* _PROBLEM STATEMENT_:
The answer is to be one number: the count of lines in this listing that have the string "Program".

☆ ☆ ☆ ☆

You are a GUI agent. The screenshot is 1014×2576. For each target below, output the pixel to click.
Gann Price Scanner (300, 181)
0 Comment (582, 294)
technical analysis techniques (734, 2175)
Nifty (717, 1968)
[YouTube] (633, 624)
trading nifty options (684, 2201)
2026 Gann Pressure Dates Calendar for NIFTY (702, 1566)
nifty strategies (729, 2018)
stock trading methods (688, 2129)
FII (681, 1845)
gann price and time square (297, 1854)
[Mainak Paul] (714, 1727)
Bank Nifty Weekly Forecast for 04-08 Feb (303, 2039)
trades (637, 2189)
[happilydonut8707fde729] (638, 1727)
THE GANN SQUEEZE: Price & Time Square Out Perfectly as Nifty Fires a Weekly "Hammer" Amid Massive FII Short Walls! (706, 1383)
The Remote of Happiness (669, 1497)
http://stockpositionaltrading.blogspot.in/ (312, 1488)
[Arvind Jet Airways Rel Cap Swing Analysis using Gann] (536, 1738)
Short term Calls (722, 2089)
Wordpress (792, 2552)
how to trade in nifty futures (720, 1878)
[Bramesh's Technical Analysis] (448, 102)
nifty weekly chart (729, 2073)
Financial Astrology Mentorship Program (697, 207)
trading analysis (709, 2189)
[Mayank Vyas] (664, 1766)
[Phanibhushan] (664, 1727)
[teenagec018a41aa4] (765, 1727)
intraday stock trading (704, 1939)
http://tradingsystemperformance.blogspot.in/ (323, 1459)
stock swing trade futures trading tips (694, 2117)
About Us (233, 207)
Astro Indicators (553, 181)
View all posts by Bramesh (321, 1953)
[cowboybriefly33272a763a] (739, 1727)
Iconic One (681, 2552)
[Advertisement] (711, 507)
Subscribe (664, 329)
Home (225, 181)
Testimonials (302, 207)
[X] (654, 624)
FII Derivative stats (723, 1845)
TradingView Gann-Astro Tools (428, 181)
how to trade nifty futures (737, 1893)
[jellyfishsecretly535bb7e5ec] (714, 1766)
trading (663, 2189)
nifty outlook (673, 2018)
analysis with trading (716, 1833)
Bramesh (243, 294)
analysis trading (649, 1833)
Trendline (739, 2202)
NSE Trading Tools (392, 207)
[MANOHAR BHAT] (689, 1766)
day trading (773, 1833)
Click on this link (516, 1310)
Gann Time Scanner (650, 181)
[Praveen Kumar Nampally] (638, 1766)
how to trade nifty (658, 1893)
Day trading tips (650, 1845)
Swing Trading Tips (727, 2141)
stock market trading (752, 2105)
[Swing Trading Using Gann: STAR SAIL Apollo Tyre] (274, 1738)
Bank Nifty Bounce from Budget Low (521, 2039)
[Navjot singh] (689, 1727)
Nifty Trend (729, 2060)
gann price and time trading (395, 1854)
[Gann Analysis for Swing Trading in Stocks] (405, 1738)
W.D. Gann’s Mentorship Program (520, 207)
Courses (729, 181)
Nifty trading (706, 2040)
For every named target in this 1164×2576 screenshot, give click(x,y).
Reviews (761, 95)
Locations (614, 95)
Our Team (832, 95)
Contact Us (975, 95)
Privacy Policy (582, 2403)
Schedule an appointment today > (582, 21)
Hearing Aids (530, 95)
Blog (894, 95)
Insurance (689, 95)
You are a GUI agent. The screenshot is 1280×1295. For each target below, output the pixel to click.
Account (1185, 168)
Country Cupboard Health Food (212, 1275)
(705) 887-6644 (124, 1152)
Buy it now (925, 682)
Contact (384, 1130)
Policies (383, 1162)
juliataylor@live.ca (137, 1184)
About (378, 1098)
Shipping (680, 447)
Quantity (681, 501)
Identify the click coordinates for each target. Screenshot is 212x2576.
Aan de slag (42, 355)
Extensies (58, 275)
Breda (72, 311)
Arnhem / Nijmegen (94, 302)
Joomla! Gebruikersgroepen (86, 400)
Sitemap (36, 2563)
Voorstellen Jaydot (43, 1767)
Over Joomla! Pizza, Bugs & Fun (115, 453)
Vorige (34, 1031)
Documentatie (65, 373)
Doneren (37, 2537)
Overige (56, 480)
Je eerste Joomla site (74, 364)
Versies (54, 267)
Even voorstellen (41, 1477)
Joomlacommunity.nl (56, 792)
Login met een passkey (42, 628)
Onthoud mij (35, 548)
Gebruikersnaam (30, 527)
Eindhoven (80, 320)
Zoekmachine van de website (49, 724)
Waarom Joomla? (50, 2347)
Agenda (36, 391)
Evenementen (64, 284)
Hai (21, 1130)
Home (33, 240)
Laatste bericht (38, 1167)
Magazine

☆ ☆ ☆ ☆

* _WRITTEN REPLY_:
2